Saudi warship returns to port after Yemen rebel attack
A Saudi warship targeted by Yemeni rebel "suicide" boats last week returned to its home port in Jeddah on Sunday, Saudi Arabia's national news agency said.
"The frigate, which was attacked by the Houthi militia while on patrol in the Red Sea, has returned to Jeddah as planned," the Saudi Press Agency reported.
Two Saudi sailors were killed and three others wounded in the attack launched on the battleship - dubbed al-Madinah - by rebel "suicide" boats off the Red Sea port of Hodeida.
The rebels claimed responsibility for the attack without specifying how the vessel was targeted.
"It was hit with precision after an accurate surveillance operation off the western coast," a rebel military official said in a statement.
Saudi Arabia is leading an Arab coalition military campaign that launched against the Houthi rebels in March 2015 after the insurgents overran major cities, including the capital Sanaa and cities along the Red Sea coast.
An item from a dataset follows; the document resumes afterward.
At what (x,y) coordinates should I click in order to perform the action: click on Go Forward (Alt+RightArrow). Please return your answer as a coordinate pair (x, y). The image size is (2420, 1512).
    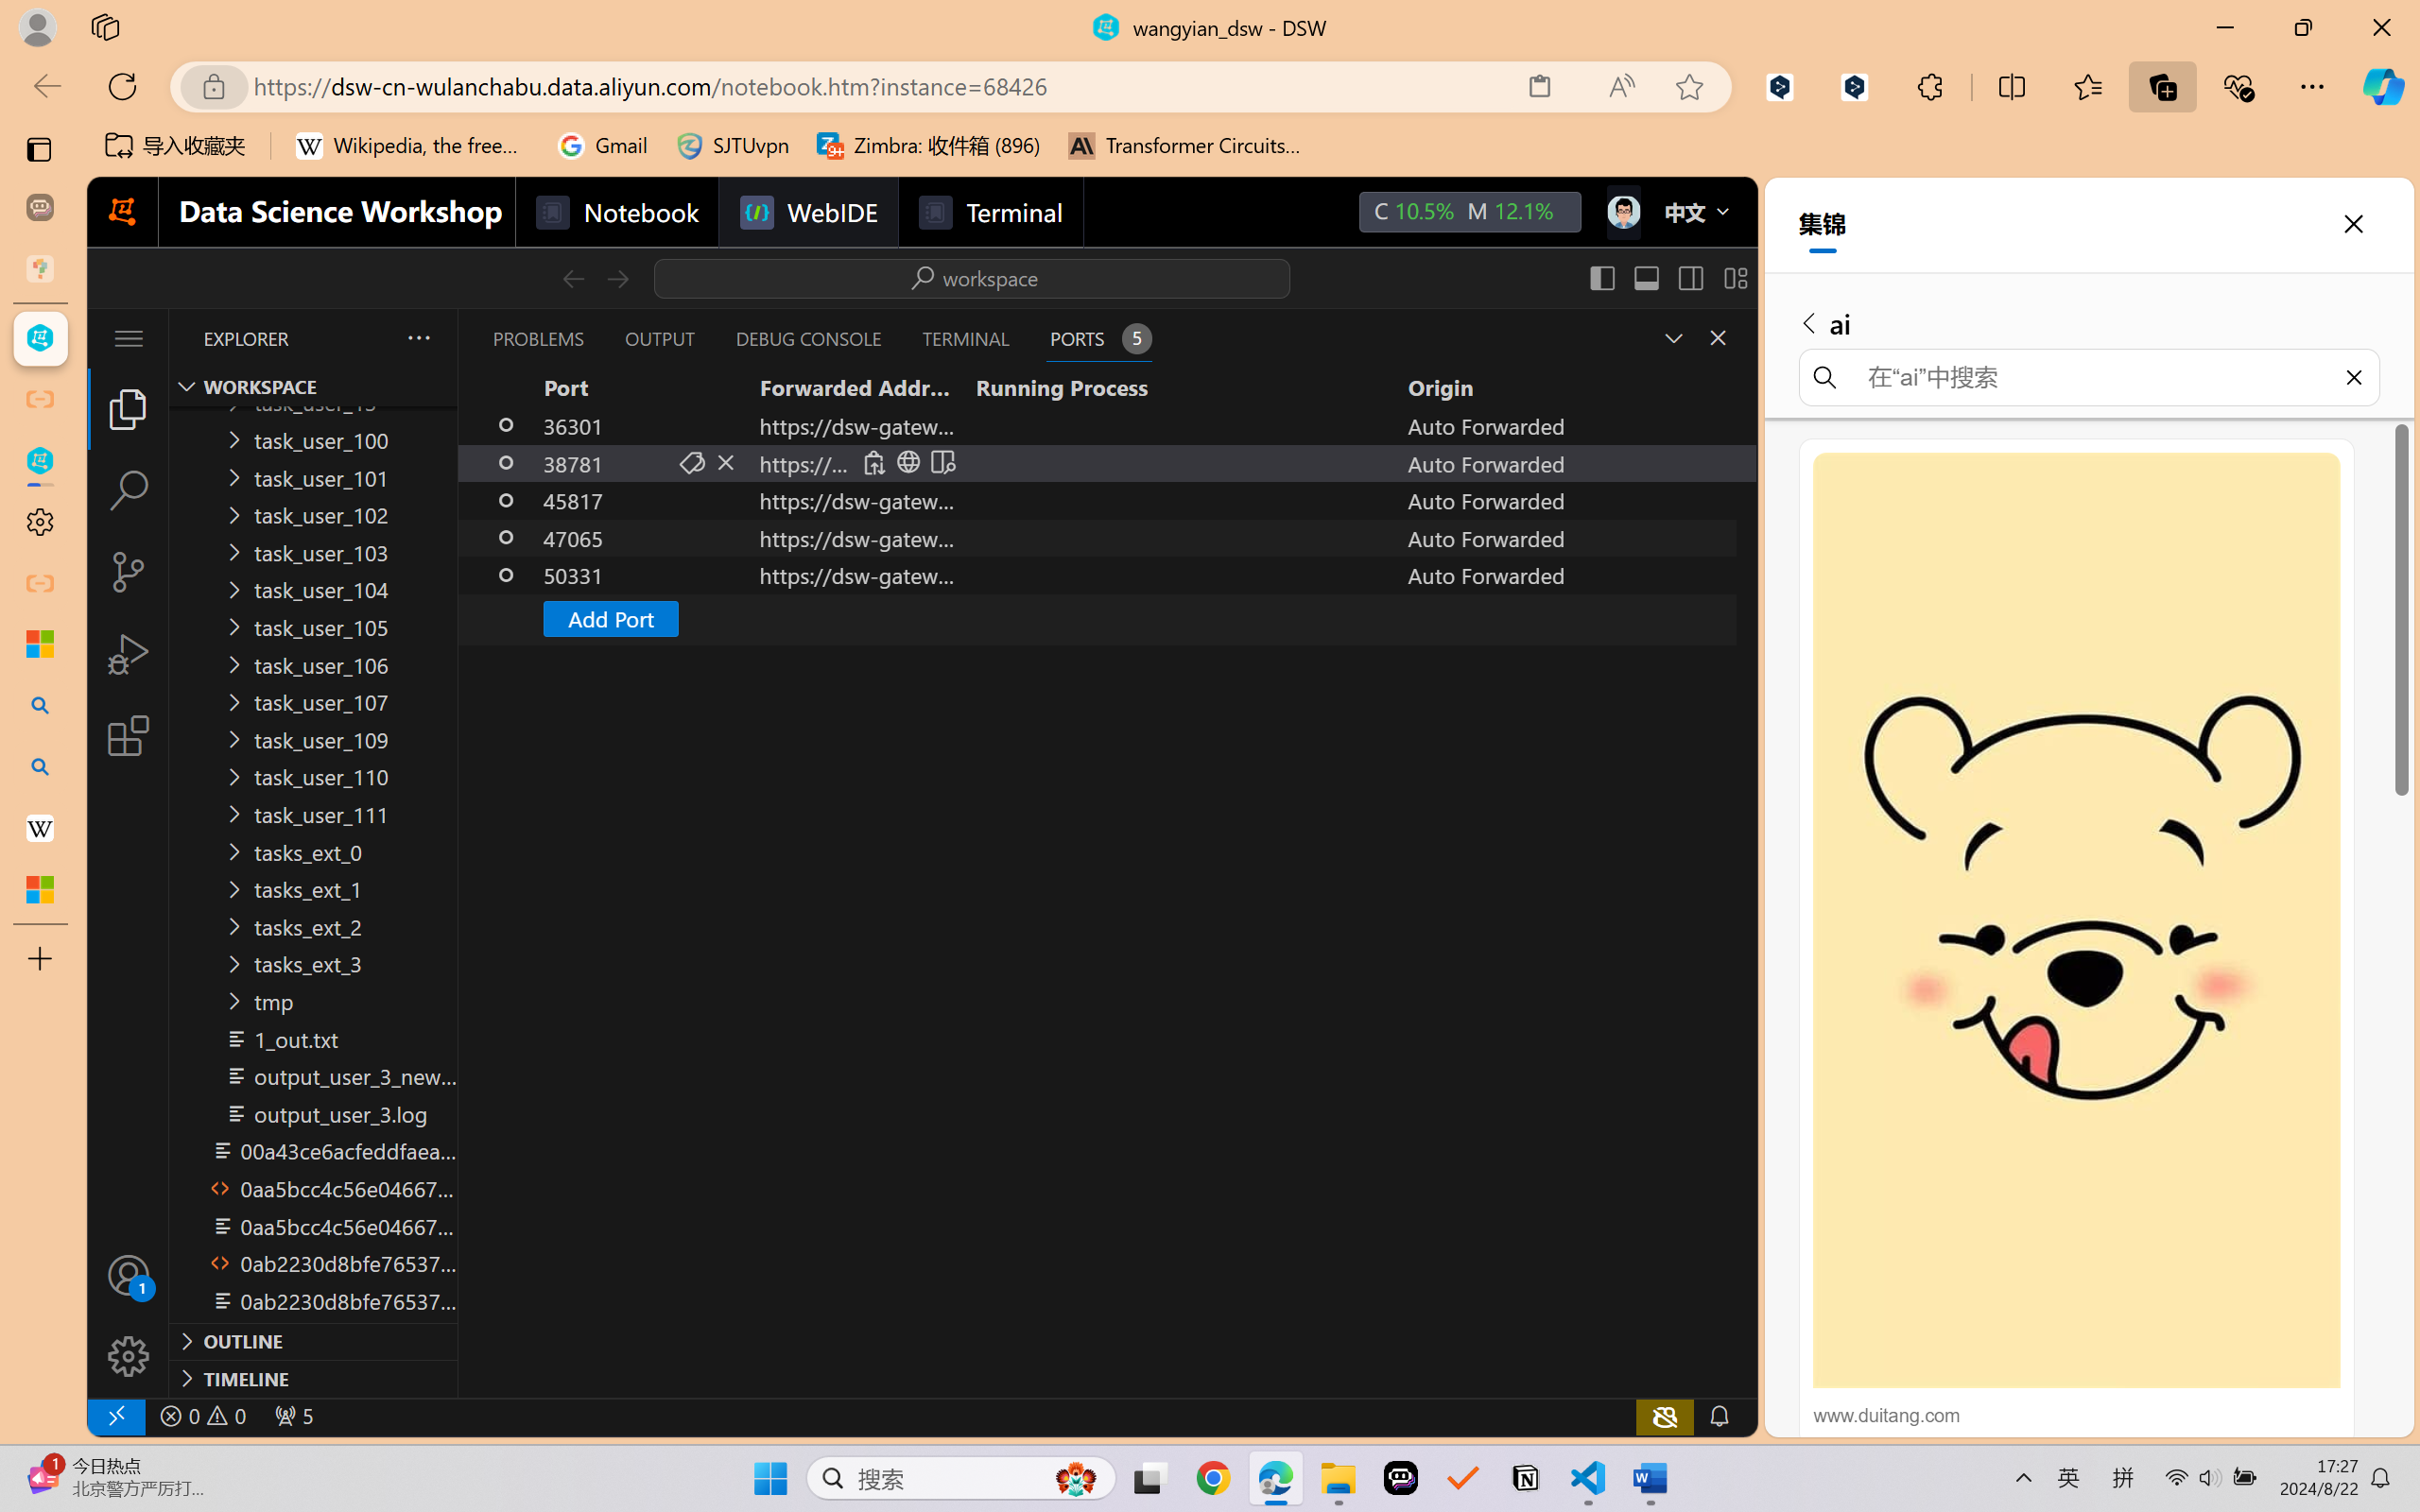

More than 10,000 Yemenis have since been killed, most of them civilians, according to official UN figures, while some 3 million have been forced into displacement.
Meanwhile, at least 113 Saudis have been killed in skirmishes or rocket strikes along the border with Yemen since the coalition campaign began.
As a result of the attack, the United States deployed the USS Cole to the Bab al-Mandab strait connecting the Red Sea and the Indian Ocean, according to a US defence official.
In 2000, seventeen US military personnel were killed aboard the USS Cole in an al-Qaeda attack in the Yemeni port city of Aden.